Goal of the exercise | Reprint all records below exactly. No images.

——

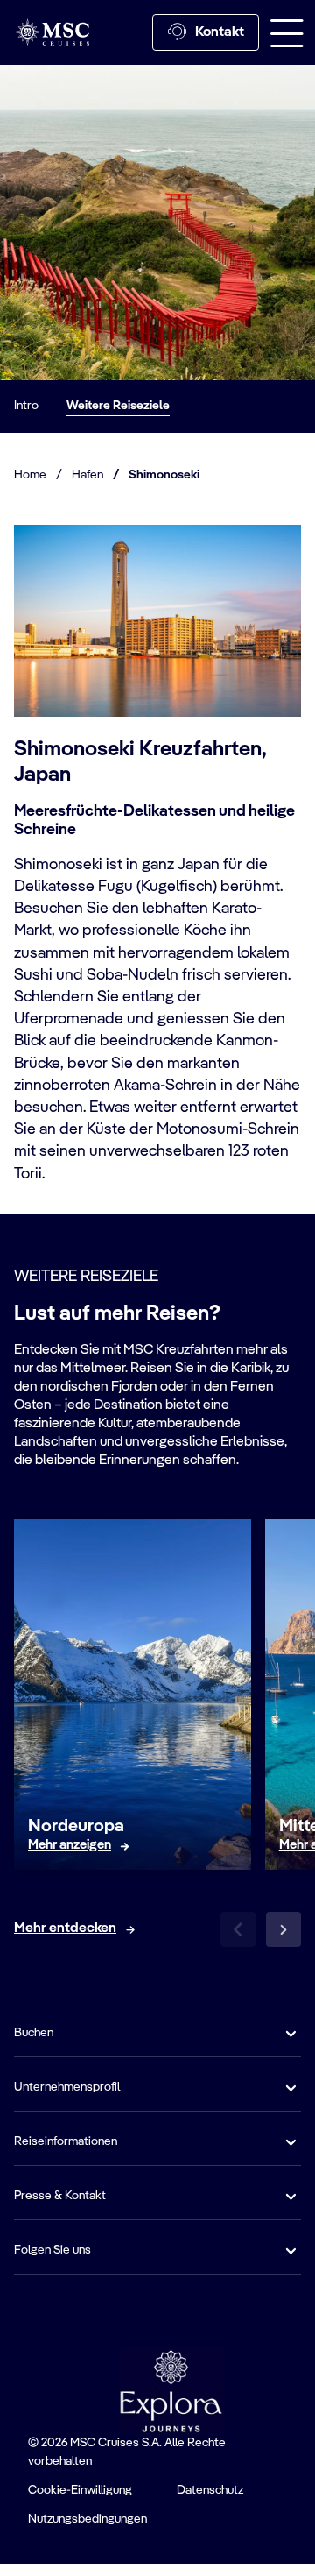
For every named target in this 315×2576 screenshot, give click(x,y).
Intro (26, 406)
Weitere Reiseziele (118, 406)
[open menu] (287, 32)
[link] (69, 1846)
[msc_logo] (51, 32)
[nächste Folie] (283, 1929)
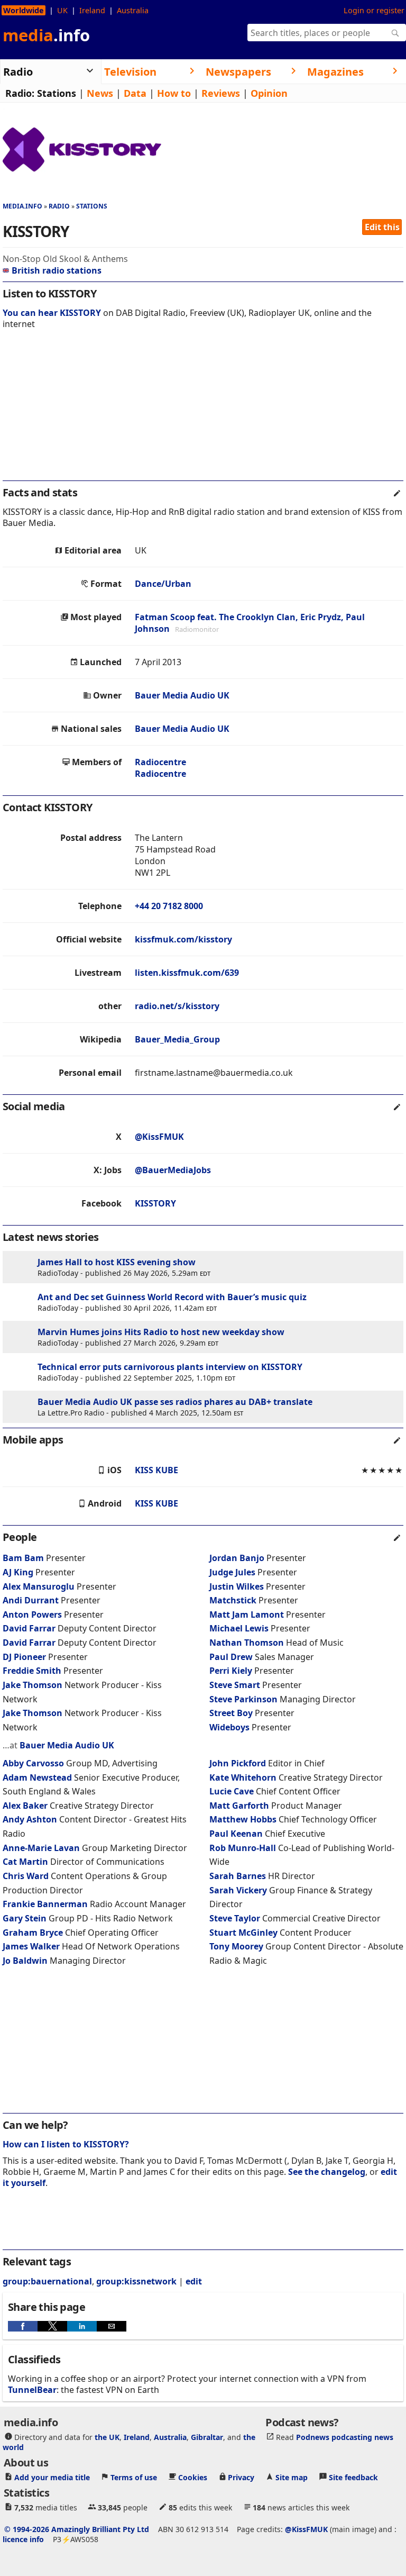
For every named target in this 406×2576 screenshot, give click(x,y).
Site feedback (353, 2477)
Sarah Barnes (237, 1876)
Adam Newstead (37, 1777)
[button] (23, 2326)
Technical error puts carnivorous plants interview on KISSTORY (170, 1367)
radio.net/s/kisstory (177, 1006)
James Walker (31, 1946)
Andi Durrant (31, 1600)
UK (62, 10)
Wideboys (230, 1727)
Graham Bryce (33, 1932)
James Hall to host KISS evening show (117, 1262)
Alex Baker (25, 1805)
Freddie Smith (32, 1670)
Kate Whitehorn (242, 1777)
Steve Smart (234, 1685)
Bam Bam (23, 1558)
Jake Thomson (32, 1685)
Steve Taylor (234, 1918)
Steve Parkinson (243, 1699)
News (100, 93)
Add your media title (52, 2477)
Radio (59, 206)
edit (194, 2281)
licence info (23, 2539)
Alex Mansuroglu (39, 1586)
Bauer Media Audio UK (182, 695)
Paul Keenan (236, 1833)
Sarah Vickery (238, 1890)
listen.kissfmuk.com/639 (187, 972)
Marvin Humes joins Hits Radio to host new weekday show (161, 1332)
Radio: (19, 93)
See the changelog (326, 2172)
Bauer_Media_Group (177, 1039)
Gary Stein (25, 1918)
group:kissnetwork (136, 2281)
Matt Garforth (239, 1805)
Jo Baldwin (25, 1960)
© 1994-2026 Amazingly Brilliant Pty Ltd (76, 2529)
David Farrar (29, 1628)
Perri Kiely (230, 1670)
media (46, 35)
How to (174, 93)
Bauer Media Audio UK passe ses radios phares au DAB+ (154, 1402)
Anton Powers (32, 1614)
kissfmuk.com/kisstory (183, 939)
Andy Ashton (30, 1819)
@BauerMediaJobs (173, 1170)
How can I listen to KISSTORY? (66, 2144)
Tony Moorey (236, 1946)
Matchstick (234, 1600)
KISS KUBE (156, 1470)
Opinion (269, 93)
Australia (133, 10)
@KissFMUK (159, 1136)
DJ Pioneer (25, 1657)
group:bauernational (47, 2281)
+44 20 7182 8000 (169, 906)
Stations (56, 93)
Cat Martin (25, 1861)
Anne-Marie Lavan (41, 1848)
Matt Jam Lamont (246, 1614)
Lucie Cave (231, 1791)
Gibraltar (207, 2437)
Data (135, 93)
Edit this (382, 227)
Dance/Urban (163, 583)
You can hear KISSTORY (52, 313)
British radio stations (57, 270)
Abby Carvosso (33, 1763)
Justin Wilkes (236, 1586)
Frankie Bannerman (45, 1904)
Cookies (192, 2477)
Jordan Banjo (236, 1558)
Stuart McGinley (243, 1932)
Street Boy (231, 1713)
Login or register (374, 10)
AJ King (18, 1572)
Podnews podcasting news (344, 2437)
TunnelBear (32, 2390)
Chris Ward (26, 1876)
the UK (107, 2437)
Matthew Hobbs (242, 1819)
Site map (291, 2477)
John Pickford (237, 1763)
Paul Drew (231, 1657)
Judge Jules (232, 1572)
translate (292, 1402)
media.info (22, 206)
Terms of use (133, 2477)
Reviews (220, 93)
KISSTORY (155, 1203)
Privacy (241, 2477)
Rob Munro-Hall (242, 1848)
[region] (203, 412)
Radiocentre (160, 762)
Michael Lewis (239, 1628)
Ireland (92, 10)
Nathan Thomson (246, 1642)
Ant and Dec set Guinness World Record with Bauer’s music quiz (172, 1297)
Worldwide (23, 10)
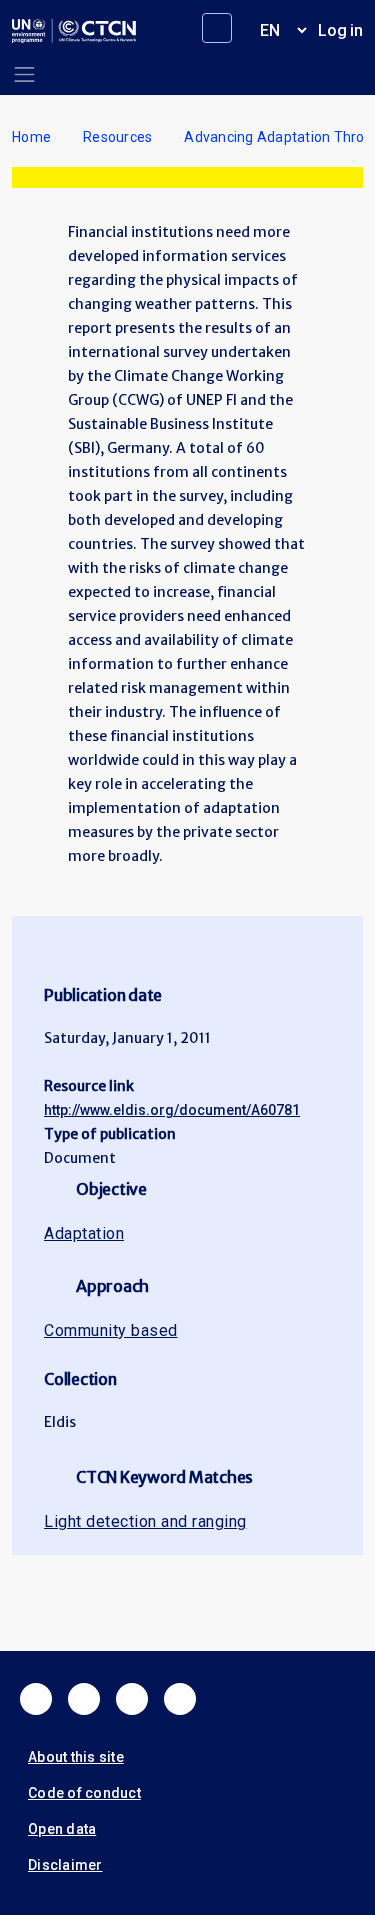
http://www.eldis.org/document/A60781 (172, 1110)
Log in (340, 30)
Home (31, 137)
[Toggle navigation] (24, 74)
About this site (76, 1757)
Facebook (36, 1699)
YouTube (180, 1699)
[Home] (74, 31)
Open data (62, 1829)
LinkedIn (132, 1699)
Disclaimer (65, 1865)
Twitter (84, 1699)
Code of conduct (84, 1793)
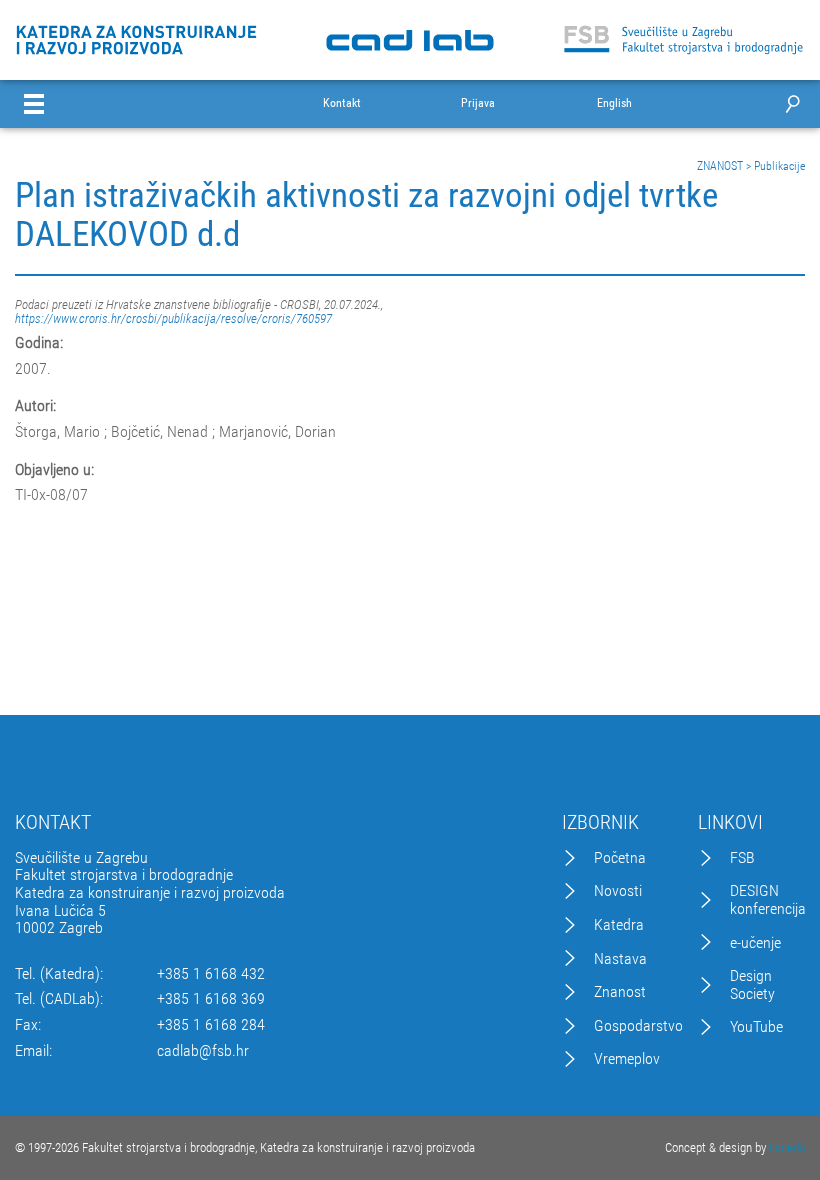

——

Solution to the problem |
For every named target in this 315×2576 screenshot, give click(x,y).
Intro (26, 406)
Weitere Reiseziele (118, 406)
[open menu] (287, 32)
[link] (69, 1846)
[msc_logo] (51, 32)
[nächste Folie] (283, 1929)
For every named target in this 406×2576 screenshot, give click(x,y).
Site feedback (353, 2477)
Sarah Barnes (237, 1876)
Adam Newstead (37, 1777)
[button] (23, 2326)
Technical error puts carnivorous plants interview on KISSTORY (170, 1367)
radio.net/s/kisstory (177, 1006)
James Walker (31, 1946)
Andi Durrant (31, 1600)
UK (62, 10)
Wideboys (230, 1727)
Graham Bryce (33, 1932)
James Hall to host KISS evening show (117, 1262)
Alex Baker (25, 1805)
Freddie Smith (32, 1670)
Kate Whitehorn (242, 1777)
Steve Smart (234, 1685)
Bam Bam (23, 1558)
Jake Thomson (32, 1685)
Steve Taylor (234, 1918)
Steve Parkinson (243, 1699)
News (100, 93)
Add your media title (52, 2477)
Radio (59, 206)
edit (194, 2281)
licence info (23, 2539)
Alex Mansuroglu (39, 1586)
Bauer Media Audio UK (182, 695)
Paul Keenan (236, 1833)
Sarah Vickery (238, 1890)
listen.kissfmuk.com/639 (187, 972)
Marvin Humes joins Hits Radio to host new weekday show (161, 1332)
Radio: (19, 93)
See the changelog (326, 2172)
Bauer_Media_Group (177, 1039)
Gary Stein (25, 1918)
group:kissnetwork (136, 2281)
Matt Garforth (239, 1805)
Jo Baldwin (25, 1960)
© 1994-2026 Amazingly Brilliant Pty Ltd (76, 2529)
David Farrar (29, 1628)
Perri Kiely (230, 1670)
media (46, 35)
How to (174, 93)
Bauer Media Audio UK passe ses radios phares au DAB+ (154, 1402)
Anton Powers (32, 1614)
kissfmuk.com/kisstory (183, 939)
Andy Ashton (30, 1819)
@BauerMediaJobs (173, 1170)
How can I listen to KISSTORY? (66, 2144)
Tony Moorey (236, 1946)
Matchstick (234, 1600)
KISS KUBE (156, 1470)
Opinion (269, 93)
Australia (133, 10)
@KissFMUK (159, 1136)
DJ Pioneer (25, 1657)
group:bauernational (47, 2281)
+44 20 7182 8000 (169, 906)
Stations (56, 93)
Cat Martin (25, 1861)
Anne-Marie Lavan (41, 1848)
Matt Jam Lamont (246, 1614)
Lucie Cave (231, 1791)
Gibraltar (207, 2437)
Data (135, 93)
Edit this (382, 227)
Dance/Urban (163, 583)
You can hear KISSTORY (52, 313)
British radio stations (57, 270)
Abby Carvosso (33, 1763)
Justin Wilkes (236, 1586)
Frankie Bannerman (45, 1904)
Cookies (192, 2477)
Jordan Banjo (236, 1558)
Stuart McGinley (243, 1932)
Street Boy (231, 1713)
Login or register (374, 10)
AJ King (18, 1572)
Podnews podcasting news (344, 2437)
TunnelBear (32, 2390)
Chris Ward (26, 1876)
the UK (107, 2437)
Matthew Hobbs (242, 1819)
Site map (291, 2477)
John Pickford (237, 1763)
Paul Drew (231, 1657)
Judge Jules (232, 1572)
translate (292, 1402)
media.info (22, 206)
Terms of use (133, 2477)
Reviews (220, 93)
KISSTORY (155, 1203)
Privacy (241, 2477)
Rob Munro-Hall (242, 1848)
[region] (203, 412)
Radiocentre (160, 762)
Michael Lewis (239, 1628)
Ireland (92, 10)
Nathan Thomson (246, 1642)
Ant and Dec set Guinness World Record with Bauer’s music quiz (172, 1297)
Worldwide (23, 10)
http://www.eldis.org/document/A60781 (172, 1110)
Log in (340, 30)
Home (31, 137)
[Toggle navigation] (24, 74)
About this site (76, 1757)
Facebook (36, 1699)
YouTube (180, 1699)
[Home] (74, 31)
Open data (62, 1829)
LinkedIn (132, 1699)
Disclaimer (65, 1865)
Twitter (84, 1699)
Code of conduct (84, 1793)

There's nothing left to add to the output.